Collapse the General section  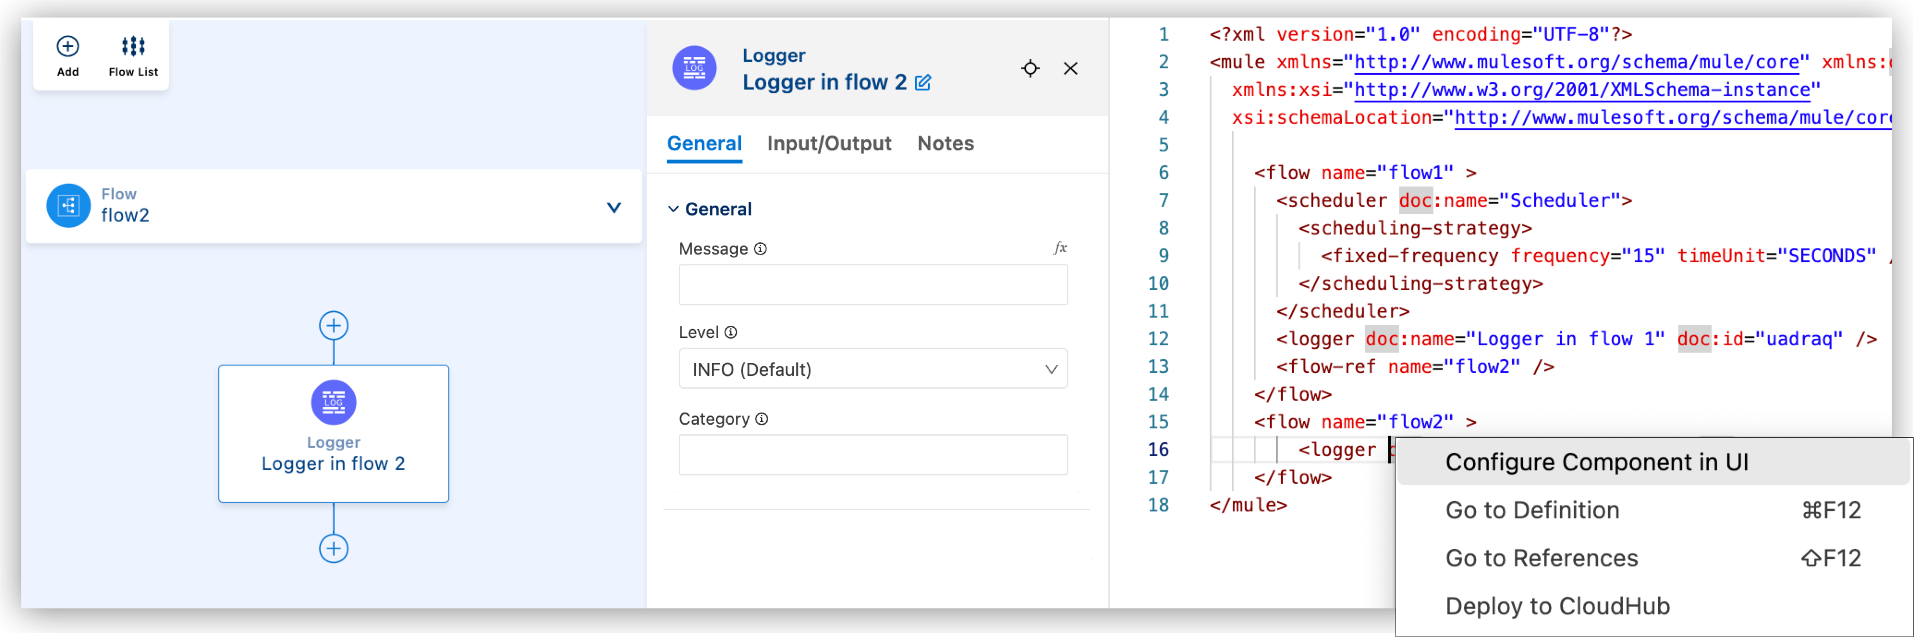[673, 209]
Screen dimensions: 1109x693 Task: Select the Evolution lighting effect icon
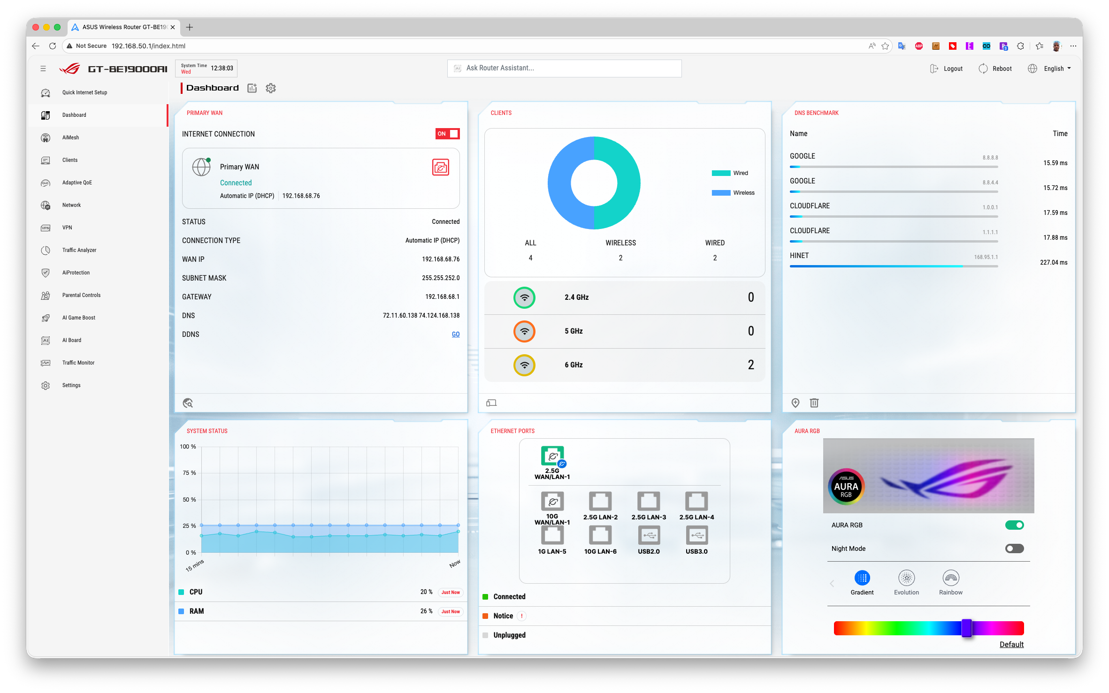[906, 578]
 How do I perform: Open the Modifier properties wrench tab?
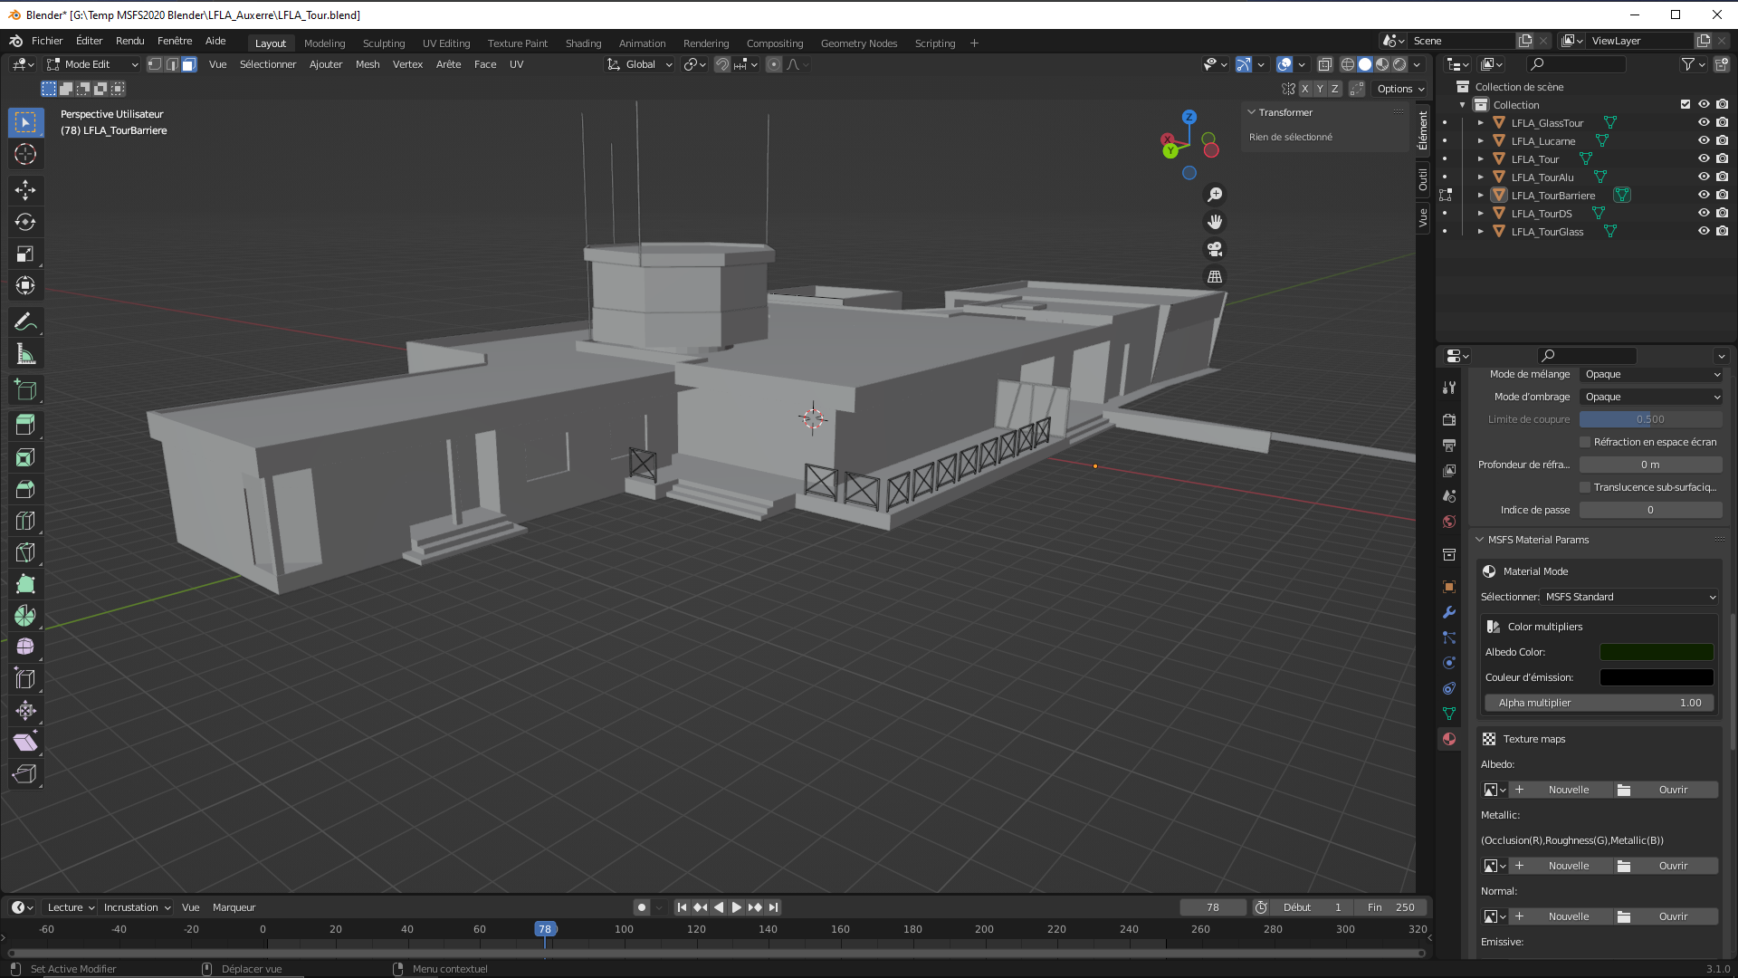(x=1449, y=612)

= = = = = = =

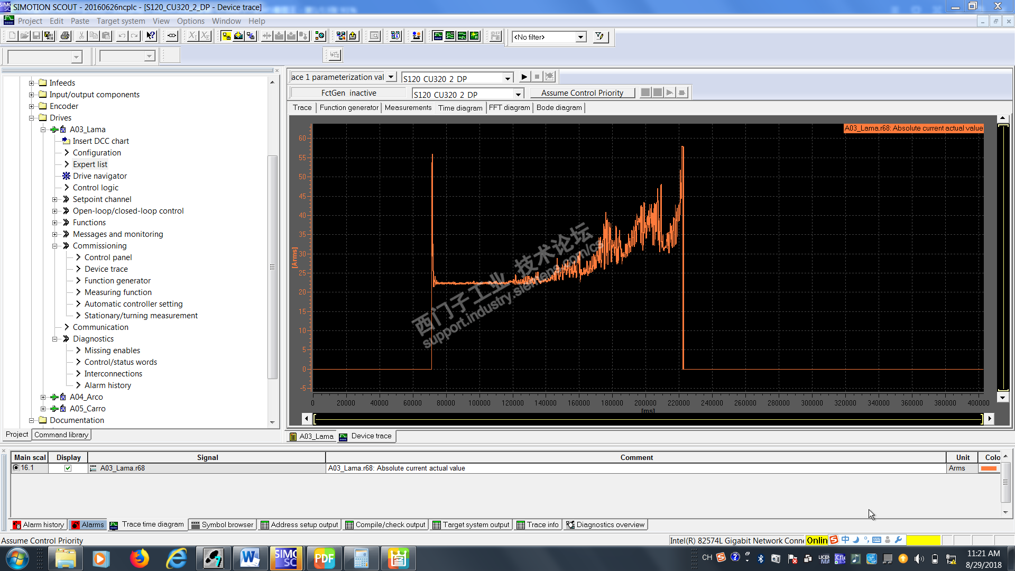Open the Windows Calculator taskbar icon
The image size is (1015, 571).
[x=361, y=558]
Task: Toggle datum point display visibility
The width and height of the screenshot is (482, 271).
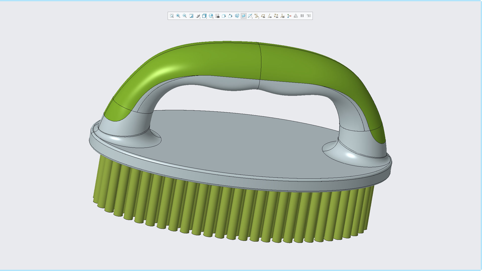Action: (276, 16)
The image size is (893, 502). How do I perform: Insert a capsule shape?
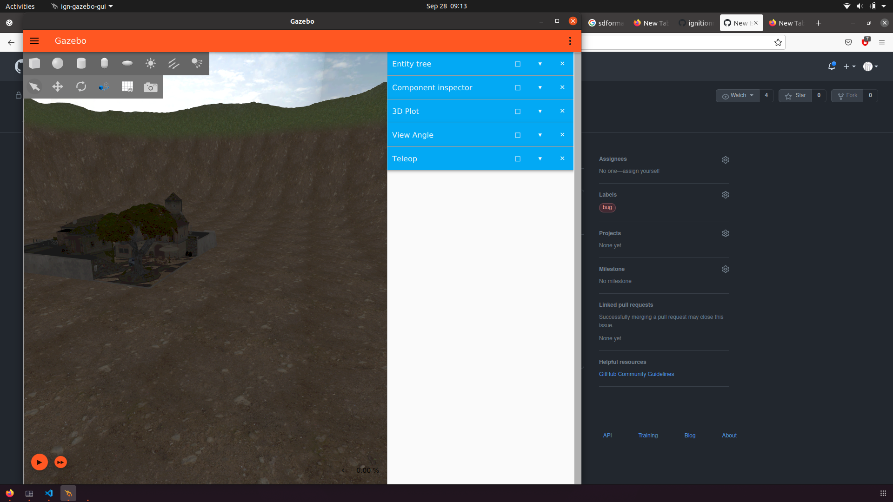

= = = = = = =

Task item
Range to print from the listing above: from the line with "Task: Toggle datum point display visibility" up to and including the line with "The image size is (893, 502).". Please print those lines exactly, with no pictures and nothing more.

Response to this task
Task: Toggle datum point display visibility
The width and height of the screenshot is (482, 271).
Action: (276, 16)
The image size is (893, 502). How do I perform: Insert a capsule shape?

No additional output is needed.